Life Works

この場所は、私の母方の祖父が田舎から移り住んだ50年に渡り、花や農作物を育てるために手入れをしてきた庭である。社会人として現役であった40代の頃から始まり、鉢植えを整頓し、雑草を間引き、水が撒かれる、何処にでもある庭であった。しかし、私は5年に渡ってこの場所に通い続けている。それは現在も継続中で、未だに撮り足りた気持ちになっていない。なぜならこの場所が普通ではないからだ。

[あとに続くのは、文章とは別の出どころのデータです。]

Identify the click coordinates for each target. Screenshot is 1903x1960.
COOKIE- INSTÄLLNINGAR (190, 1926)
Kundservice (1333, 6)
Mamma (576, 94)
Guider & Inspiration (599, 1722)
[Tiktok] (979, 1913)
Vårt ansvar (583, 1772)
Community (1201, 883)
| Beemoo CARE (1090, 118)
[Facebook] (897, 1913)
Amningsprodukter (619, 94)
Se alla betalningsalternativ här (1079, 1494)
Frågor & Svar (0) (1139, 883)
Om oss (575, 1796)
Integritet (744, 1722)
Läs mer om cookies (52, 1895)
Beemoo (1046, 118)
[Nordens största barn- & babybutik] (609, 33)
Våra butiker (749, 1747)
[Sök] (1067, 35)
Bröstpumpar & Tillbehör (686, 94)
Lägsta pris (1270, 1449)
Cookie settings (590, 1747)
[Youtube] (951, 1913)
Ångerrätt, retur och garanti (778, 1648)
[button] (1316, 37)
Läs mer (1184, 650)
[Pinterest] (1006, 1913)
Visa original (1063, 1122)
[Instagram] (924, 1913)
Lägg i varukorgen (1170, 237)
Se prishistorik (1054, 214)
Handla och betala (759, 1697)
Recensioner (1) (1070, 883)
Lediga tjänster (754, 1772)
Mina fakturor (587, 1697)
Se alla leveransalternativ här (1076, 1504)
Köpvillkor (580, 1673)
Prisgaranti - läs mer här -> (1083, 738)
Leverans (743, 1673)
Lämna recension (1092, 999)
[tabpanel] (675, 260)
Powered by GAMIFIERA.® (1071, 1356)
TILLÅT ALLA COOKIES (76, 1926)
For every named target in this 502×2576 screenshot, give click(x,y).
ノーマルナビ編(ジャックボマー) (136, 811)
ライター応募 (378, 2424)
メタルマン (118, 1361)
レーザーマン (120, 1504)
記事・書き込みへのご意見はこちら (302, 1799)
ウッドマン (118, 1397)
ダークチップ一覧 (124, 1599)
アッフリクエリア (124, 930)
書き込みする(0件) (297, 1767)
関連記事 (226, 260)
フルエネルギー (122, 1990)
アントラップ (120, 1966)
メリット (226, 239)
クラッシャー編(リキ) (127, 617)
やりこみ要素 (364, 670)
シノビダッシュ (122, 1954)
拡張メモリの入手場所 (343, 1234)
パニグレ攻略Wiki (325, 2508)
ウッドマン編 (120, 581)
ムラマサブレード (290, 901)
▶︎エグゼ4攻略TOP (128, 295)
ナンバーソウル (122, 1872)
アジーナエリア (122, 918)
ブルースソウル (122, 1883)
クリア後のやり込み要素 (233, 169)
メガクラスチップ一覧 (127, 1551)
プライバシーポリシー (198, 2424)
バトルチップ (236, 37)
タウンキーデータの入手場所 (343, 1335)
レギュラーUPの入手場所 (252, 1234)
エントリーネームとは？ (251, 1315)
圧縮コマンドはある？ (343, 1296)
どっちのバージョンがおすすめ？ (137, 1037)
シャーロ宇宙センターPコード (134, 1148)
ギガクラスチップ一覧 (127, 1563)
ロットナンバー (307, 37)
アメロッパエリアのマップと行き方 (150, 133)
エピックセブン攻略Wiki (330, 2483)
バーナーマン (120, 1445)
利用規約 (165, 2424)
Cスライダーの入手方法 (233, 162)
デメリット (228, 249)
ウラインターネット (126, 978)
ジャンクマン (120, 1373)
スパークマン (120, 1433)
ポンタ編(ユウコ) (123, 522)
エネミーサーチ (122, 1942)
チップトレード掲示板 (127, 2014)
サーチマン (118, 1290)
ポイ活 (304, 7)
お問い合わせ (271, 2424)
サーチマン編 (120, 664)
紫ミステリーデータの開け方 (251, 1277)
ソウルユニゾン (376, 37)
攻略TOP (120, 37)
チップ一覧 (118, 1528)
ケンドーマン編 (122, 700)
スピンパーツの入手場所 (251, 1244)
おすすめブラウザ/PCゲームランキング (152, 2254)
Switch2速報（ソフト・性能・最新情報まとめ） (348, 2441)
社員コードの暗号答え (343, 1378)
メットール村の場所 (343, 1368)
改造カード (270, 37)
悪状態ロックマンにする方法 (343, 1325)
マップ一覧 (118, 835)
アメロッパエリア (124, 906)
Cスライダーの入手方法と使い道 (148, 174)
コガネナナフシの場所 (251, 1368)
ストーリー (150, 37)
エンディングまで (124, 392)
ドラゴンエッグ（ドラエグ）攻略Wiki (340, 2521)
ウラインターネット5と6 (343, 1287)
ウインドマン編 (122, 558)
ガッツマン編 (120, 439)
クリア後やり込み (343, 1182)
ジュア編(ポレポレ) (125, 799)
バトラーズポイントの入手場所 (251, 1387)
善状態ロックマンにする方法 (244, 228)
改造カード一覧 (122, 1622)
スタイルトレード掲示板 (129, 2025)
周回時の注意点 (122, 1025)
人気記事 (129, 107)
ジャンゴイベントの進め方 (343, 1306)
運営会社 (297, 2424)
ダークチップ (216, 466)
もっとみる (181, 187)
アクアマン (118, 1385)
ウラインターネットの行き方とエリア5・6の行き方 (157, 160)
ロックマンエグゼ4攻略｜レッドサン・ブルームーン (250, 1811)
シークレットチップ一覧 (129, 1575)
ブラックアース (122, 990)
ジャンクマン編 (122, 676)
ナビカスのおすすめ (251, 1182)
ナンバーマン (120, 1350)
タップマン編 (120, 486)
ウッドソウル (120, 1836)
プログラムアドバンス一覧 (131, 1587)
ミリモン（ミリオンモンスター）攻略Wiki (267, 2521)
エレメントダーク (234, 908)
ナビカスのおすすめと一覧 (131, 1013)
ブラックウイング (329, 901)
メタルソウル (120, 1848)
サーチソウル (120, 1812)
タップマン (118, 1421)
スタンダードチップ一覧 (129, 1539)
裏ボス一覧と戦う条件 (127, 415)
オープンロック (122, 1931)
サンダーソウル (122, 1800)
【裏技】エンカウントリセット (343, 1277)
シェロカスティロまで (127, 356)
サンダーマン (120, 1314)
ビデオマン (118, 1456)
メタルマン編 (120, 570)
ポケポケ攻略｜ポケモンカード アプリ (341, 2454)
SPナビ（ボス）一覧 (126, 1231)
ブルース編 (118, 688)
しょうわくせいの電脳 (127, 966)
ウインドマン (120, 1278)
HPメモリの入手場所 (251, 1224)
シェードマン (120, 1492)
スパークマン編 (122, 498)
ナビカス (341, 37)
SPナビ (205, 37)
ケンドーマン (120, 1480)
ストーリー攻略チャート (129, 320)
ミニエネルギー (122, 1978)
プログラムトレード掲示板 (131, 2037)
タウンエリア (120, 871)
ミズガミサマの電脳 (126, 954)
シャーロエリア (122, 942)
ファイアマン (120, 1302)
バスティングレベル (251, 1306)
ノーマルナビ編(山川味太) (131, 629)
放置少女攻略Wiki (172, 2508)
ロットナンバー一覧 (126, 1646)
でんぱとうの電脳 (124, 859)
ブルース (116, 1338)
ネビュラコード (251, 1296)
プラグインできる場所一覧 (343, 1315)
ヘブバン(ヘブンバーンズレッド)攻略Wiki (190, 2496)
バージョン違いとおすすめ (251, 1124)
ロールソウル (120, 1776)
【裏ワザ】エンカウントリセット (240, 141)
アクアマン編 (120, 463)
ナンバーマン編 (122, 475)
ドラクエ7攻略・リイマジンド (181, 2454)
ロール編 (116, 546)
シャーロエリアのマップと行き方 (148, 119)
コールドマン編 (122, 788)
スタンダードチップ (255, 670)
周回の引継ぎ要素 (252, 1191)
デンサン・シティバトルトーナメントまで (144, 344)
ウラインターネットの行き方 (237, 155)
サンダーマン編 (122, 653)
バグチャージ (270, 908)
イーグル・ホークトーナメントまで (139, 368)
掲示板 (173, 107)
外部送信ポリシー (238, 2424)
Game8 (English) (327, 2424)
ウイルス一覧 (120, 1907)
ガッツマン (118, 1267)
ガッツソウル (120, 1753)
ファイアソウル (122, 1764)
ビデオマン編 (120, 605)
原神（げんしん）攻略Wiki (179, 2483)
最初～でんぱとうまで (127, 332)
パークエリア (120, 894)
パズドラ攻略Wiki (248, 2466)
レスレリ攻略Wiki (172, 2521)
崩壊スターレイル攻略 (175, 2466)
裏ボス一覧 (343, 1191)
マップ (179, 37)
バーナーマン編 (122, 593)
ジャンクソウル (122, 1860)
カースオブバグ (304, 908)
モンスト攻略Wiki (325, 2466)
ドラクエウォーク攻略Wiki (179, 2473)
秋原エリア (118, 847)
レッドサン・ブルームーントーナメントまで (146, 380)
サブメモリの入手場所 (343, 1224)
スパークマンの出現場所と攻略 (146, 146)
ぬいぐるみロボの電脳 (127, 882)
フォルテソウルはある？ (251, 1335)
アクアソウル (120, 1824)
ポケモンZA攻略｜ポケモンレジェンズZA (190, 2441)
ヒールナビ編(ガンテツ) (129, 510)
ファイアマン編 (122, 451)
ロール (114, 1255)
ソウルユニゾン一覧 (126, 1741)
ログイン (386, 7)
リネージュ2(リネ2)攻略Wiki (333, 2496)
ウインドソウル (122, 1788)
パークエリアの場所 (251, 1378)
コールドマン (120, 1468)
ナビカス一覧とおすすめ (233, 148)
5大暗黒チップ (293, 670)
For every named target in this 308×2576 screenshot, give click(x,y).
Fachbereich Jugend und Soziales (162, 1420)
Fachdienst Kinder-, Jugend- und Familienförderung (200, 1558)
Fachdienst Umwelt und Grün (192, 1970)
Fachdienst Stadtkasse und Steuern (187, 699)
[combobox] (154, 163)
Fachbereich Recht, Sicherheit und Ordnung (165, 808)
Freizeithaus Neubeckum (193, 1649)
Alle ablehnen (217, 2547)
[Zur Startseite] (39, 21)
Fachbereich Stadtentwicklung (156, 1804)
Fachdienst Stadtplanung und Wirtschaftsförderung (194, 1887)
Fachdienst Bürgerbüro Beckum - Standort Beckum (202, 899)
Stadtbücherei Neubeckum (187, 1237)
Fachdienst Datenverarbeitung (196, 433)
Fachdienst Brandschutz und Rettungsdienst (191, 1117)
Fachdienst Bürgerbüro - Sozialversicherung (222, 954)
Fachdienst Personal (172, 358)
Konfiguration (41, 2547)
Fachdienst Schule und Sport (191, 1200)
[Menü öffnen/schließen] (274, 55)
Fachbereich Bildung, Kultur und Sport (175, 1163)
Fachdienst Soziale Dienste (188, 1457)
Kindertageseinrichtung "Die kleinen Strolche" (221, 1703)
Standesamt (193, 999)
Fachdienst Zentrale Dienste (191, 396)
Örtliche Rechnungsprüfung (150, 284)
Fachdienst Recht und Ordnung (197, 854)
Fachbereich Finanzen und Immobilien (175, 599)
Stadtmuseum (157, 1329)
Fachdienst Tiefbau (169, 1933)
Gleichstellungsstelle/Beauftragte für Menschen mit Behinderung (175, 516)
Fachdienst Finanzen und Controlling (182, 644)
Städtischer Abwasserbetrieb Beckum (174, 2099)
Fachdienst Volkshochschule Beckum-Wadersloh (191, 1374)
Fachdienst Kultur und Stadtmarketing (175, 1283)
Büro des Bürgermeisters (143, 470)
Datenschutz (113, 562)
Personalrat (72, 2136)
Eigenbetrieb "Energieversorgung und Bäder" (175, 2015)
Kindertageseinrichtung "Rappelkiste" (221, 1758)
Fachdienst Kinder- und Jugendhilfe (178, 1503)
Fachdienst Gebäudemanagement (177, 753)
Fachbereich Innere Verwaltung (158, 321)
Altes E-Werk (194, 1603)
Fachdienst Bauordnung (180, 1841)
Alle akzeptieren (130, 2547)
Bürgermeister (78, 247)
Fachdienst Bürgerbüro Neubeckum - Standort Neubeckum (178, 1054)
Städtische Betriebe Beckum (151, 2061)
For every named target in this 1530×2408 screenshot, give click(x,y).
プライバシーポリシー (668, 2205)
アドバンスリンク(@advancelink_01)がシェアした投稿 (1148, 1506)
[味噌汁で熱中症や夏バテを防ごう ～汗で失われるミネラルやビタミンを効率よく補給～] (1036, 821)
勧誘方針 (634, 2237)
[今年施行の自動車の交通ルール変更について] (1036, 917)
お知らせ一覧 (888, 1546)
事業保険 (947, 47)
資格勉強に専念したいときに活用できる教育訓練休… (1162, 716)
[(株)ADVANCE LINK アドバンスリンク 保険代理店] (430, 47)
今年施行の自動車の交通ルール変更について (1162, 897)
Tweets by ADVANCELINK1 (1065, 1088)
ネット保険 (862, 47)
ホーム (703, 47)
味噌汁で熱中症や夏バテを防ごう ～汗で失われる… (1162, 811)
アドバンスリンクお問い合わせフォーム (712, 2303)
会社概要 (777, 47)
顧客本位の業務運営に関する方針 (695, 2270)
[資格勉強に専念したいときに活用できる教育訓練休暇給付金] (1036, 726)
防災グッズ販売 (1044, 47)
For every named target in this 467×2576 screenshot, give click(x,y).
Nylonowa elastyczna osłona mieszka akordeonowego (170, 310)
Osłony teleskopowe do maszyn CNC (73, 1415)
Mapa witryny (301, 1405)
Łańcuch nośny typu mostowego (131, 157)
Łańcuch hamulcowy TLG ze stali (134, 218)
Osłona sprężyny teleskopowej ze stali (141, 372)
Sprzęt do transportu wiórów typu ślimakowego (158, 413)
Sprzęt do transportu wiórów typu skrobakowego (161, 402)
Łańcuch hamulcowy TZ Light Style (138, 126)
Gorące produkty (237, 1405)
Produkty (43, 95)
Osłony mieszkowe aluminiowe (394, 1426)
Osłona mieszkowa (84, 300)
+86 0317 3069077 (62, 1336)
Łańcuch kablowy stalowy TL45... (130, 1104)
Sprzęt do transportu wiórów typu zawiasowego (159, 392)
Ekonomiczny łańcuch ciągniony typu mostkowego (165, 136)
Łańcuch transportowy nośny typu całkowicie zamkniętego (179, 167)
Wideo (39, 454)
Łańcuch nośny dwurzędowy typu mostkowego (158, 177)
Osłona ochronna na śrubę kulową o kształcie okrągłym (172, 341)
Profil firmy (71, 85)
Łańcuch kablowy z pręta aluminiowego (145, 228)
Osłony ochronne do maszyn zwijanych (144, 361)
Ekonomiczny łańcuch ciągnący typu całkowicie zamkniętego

鬱蒼とした緑は加減を知らず、季節とともに育っては枯れ、一つの庭に絶え間ない変化と交差を生み続けている。それは「庭」を「世界」へ「星」へと飛躍させており、降り立つ度に何が起きているのか、何が起こるのかと期待に胸を膨らませて足を運んでいる。それは写真的な魅力に溢れており、いくら通っても飽きることが無い。写真を撮る人間としては幸せな話、ここは撮れども撮れども撮り止まない恰好の写真場なのだ。

さて、写真的魅力に魅せられて通ってはいるが、ひとつ気付いた事がある。それはこの場所の緑を育てている源についてのことだ。

歩けば足に、肩に、腹に、擦れることを免れることの出来ないこの植物は、現在の祖父の姿であり、人としての衰えが育てている。唐突にも思えるその確信は、通い詰めることの対話と観察で得たものだ。「もう一ヶ月は庭には出ていない」「収穫時期はとっくに過ぎた」。種を植えた鉢には勝手な同居者が住み着き、土の上を埋め尽くす。トマトもキュウリもゴーヤも破裂している。通り道には蜘蛛が巣を張り、足下を蔦が這う。植物の自由と祖父の手。その比率が逆転した瞬間を今では知る事が出来ないが、50年前の種子から続く生命の交差はさざ波のように近づき、芽吹く度にポロポロと零れ出していたのだ。

緑の色彩に誘われ軽やかに撮るつもりだったが、どうやら背景はヘヴィらしい。撮ることは知る事だ。生命力の象徴である緑は絶えず私の心を掴んで止まないが、この緑を見ることは同時に祖父の今を見ているのだと、その色彩と密度をもって教えてくれている。